*Problem statement*. All of the data needs to come back exactly as written.

-------- Information supplied --------

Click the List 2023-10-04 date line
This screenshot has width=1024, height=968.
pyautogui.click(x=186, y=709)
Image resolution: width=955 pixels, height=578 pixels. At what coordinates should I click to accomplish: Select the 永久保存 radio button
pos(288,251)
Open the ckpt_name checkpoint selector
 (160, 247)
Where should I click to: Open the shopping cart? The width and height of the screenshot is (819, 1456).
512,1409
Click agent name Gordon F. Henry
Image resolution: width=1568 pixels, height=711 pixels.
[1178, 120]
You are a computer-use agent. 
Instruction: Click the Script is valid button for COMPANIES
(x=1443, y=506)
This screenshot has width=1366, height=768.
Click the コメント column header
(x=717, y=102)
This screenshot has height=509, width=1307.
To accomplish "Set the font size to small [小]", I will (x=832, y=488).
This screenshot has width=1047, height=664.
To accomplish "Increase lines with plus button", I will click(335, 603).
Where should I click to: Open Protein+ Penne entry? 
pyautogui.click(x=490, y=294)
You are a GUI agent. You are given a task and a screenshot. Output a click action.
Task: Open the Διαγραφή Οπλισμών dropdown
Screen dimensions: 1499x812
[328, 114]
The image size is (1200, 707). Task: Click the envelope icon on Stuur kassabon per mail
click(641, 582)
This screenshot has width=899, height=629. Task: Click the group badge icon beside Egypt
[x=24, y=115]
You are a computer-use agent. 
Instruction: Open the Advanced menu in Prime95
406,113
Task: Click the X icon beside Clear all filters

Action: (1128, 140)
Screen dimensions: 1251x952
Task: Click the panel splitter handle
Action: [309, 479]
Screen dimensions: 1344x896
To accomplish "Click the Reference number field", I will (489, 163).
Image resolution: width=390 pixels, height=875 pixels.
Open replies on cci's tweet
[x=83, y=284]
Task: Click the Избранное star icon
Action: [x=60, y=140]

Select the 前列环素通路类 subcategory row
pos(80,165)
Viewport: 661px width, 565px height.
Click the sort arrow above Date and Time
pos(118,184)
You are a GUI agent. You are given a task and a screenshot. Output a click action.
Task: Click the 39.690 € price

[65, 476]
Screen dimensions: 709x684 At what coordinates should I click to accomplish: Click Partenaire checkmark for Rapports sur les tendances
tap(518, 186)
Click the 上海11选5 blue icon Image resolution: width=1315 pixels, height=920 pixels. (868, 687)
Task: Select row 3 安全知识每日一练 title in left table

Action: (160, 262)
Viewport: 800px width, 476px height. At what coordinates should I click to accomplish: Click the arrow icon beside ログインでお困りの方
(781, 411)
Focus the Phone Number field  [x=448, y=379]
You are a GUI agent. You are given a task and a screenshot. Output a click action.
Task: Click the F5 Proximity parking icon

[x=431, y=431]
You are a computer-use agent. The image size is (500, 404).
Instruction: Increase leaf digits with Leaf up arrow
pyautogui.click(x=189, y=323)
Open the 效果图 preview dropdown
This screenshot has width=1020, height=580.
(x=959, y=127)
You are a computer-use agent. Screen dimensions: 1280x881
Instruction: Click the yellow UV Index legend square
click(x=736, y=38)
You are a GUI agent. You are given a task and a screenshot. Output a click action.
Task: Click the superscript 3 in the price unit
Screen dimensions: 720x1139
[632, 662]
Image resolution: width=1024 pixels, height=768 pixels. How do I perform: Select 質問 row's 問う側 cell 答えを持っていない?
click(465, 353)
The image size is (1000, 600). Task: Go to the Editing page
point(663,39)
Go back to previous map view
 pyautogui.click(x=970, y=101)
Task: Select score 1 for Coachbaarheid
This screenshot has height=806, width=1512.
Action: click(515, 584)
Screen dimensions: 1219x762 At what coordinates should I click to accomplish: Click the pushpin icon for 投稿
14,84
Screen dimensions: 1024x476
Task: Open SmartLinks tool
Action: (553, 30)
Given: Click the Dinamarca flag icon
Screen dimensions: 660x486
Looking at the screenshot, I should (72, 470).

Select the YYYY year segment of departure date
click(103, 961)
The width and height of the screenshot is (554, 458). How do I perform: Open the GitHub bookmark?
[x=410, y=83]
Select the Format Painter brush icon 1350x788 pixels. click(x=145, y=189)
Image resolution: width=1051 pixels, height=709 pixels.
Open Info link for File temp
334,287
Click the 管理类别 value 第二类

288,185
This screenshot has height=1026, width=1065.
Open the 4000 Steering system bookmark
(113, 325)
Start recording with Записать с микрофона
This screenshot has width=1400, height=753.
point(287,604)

--------

*Final answer*.
Click the List 2023-10-04 date line
This screenshot has width=1024, height=968.
pyautogui.click(x=186, y=709)
Image resolution: width=955 pixels, height=578 pixels. At what coordinates should I click to accomplish: Select the 永久保存 radio button
pos(288,251)
Open the ckpt_name checkpoint selector
 (160, 247)
Where should I click to: Open the shopping cart? The width and height of the screenshot is (819, 1456).
512,1409
Click agent name Gordon F. Henry
Image resolution: width=1568 pixels, height=711 pixels.
[1178, 120]
You are a computer-use agent. 
Instruction: Click the Script is valid button for COMPANIES
(x=1443, y=506)
This screenshot has width=1366, height=768.
Click the コメント column header
(x=717, y=102)
This screenshot has height=509, width=1307.
To accomplish "Set the font size to small [小]", I will (x=832, y=488).
This screenshot has width=1047, height=664.
To accomplish "Increase lines with plus button", I will click(335, 603).
Where should I click to: Open Protein+ Penne entry? 
pyautogui.click(x=490, y=294)
You are a GUI agent. You are given a task and a screenshot. Output a click action.
Task: Open the Διαγραφή Οπλισμών dropdown
Screen dimensions: 1499x812
[328, 114]
The image size is (1200, 707). Task: Click the envelope icon on Stuur kassabon per mail
click(641, 582)
This screenshot has width=899, height=629. Task: Click the group badge icon beside Egypt
[x=24, y=115]
You are a computer-use agent. 
Instruction: Open the Advanced menu in Prime95
406,113
Task: Click the X icon beside Clear all filters

Action: (1128, 140)
Screen dimensions: 1251x952
Task: Click the panel splitter handle
Action: [309, 479]
Screen dimensions: 1344x896
To accomplish "Click the Reference number field", I will (489, 163).
Image resolution: width=390 pixels, height=875 pixels.
Open replies on cci's tweet
[x=83, y=284]
Task: Click the Избранное star icon
Action: [x=60, y=140]

Select the 前列环素通路类 subcategory row
pos(80,165)
Viewport: 661px width, 565px height.
Click the sort arrow above Date and Time
pos(118,184)
You are a GUI agent. You are given a task and a screenshot. Output a click action.
Task: Click the 39.690 € price

[65, 476]
Screen dimensions: 709x684 At what coordinates should I click to accomplish: Click Partenaire checkmark for Rapports sur les tendances
tap(518, 186)
Click the 上海11选5 blue icon Image resolution: width=1315 pixels, height=920 pixels. (868, 687)
Task: Select row 3 安全知识每日一练 title in left table

Action: (160, 262)
Viewport: 800px width, 476px height. At what coordinates should I click to accomplish: Click the arrow icon beside ログインでお困りの方
(781, 411)
Focus the Phone Number field  [x=448, y=379]
You are a GUI agent. You are given a task and a screenshot. Output a click action.
Task: Click the F5 Proximity parking icon

[x=431, y=431]
You are a computer-use agent. The image size is (500, 404).
Instruction: Increase leaf digits with Leaf up arrow
pyautogui.click(x=189, y=323)
Open the 效果图 preview dropdown
This screenshot has width=1020, height=580.
(x=959, y=127)
You are a computer-use agent. Screen dimensions: 1280x881
Instruction: Click the yellow UV Index legend square
click(x=736, y=38)
You are a GUI agent. You are given a task and a screenshot. Output a click action.
Task: Click the superscript 3 in the price unit
Screen dimensions: 720x1139
[632, 662]
Image resolution: width=1024 pixels, height=768 pixels. How do I perform: Select 質問 row's 問う側 cell 答えを持っていない?
click(465, 353)
The image size is (1000, 600). Task: Go to the Editing page
point(663,39)
Go back to previous map view
 pyautogui.click(x=970, y=101)
Task: Select score 1 for Coachbaarheid
This screenshot has height=806, width=1512.
Action: click(515, 584)
Screen dimensions: 1219x762 At what coordinates should I click to accomplish: Click the pushpin icon for 投稿
14,84
Screen dimensions: 1024x476
Task: Open SmartLinks tool
Action: (553, 30)
Given: Click the Dinamarca flag icon
Screen dimensions: 660x486
Looking at the screenshot, I should (72, 470).

Select the YYYY year segment of departure date
click(103, 961)
The width and height of the screenshot is (554, 458). How do I perform: Open the GitHub bookmark?
[x=410, y=83]
Select the Format Painter brush icon 1350x788 pixels. click(x=145, y=189)
Image resolution: width=1051 pixels, height=709 pixels.
Open Info link for File temp
334,287
Click the 管理类别 value 第二类

288,185
This screenshot has height=1026, width=1065.
Open the 4000 Steering system bookmark
(113, 325)
Start recording with Записать с микрофона
This screenshot has width=1400, height=753.
point(287,604)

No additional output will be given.